Re: [Dmtcp-forum] DMTCP restart for multi-node jobs

SourceForge Headquarters 225 Broadway Suite 1600 San Diego, CA 92101 +1 (858) 454-5900

Hi Artem, 

I've had a bit of success with this, but if I log off the nodes where I'm running the job and attempt to restart it at a later time, I'm seeing errors.
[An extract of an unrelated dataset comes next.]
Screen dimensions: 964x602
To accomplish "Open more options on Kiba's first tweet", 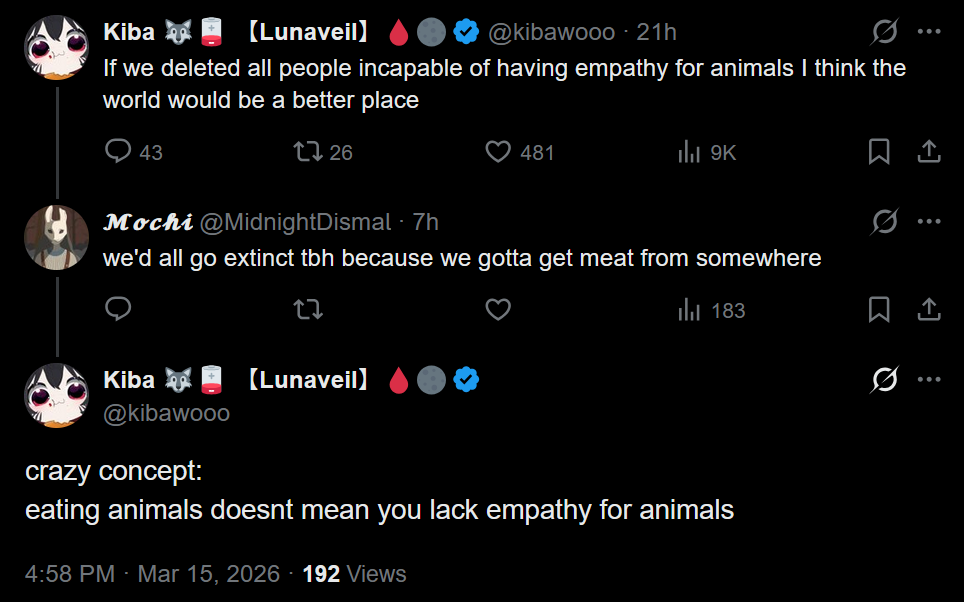I will [x=929, y=32].

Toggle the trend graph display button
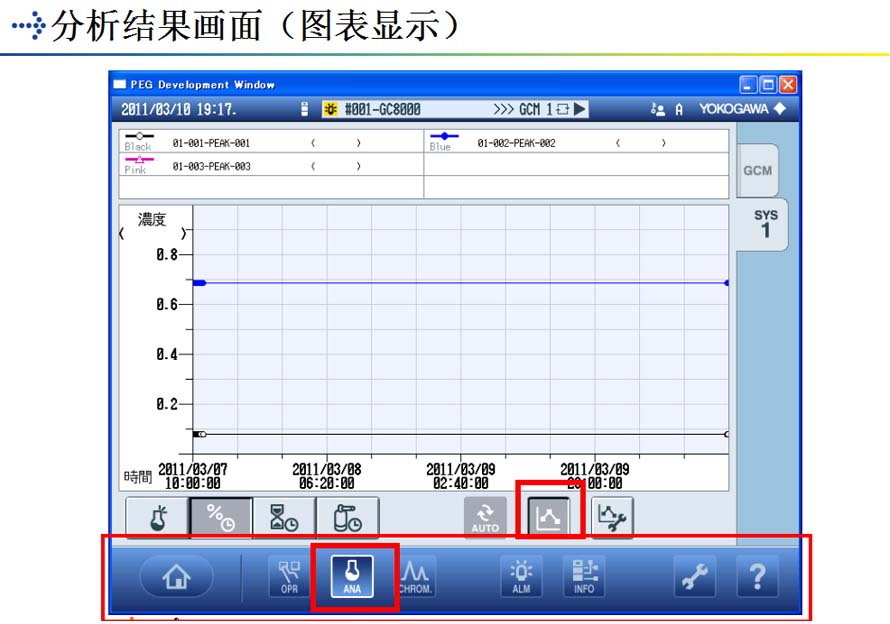point(549,517)
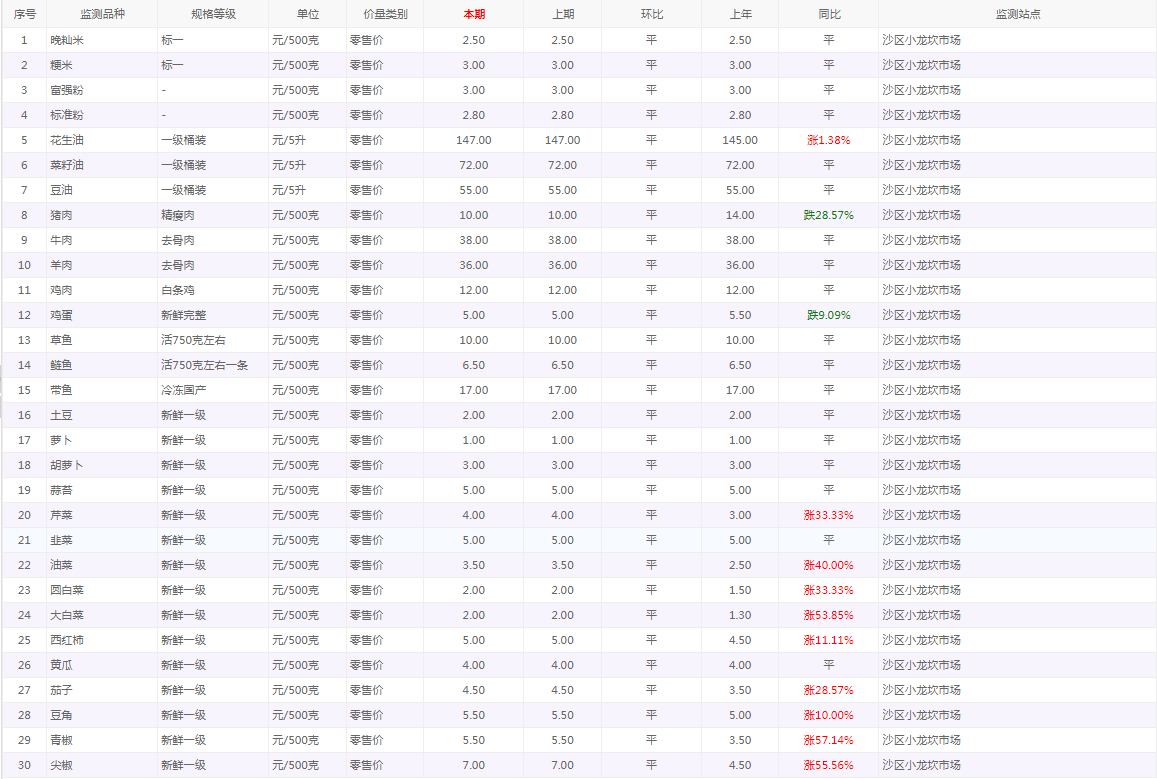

Here are some more details. 

The successful part: 

1) I start up a multi-node PBS session. 
2) In a separate window, I start up "dmtcp_coordinator" 
3) In the PBS session, I then start up the job using 

dmtcp_checkpoint -h `hostname` --rm mpiexec -np 4 ./matmat2 

4) In the coordinator window, I'm now able to checkpoint, and kill the job, using "c" or "k". 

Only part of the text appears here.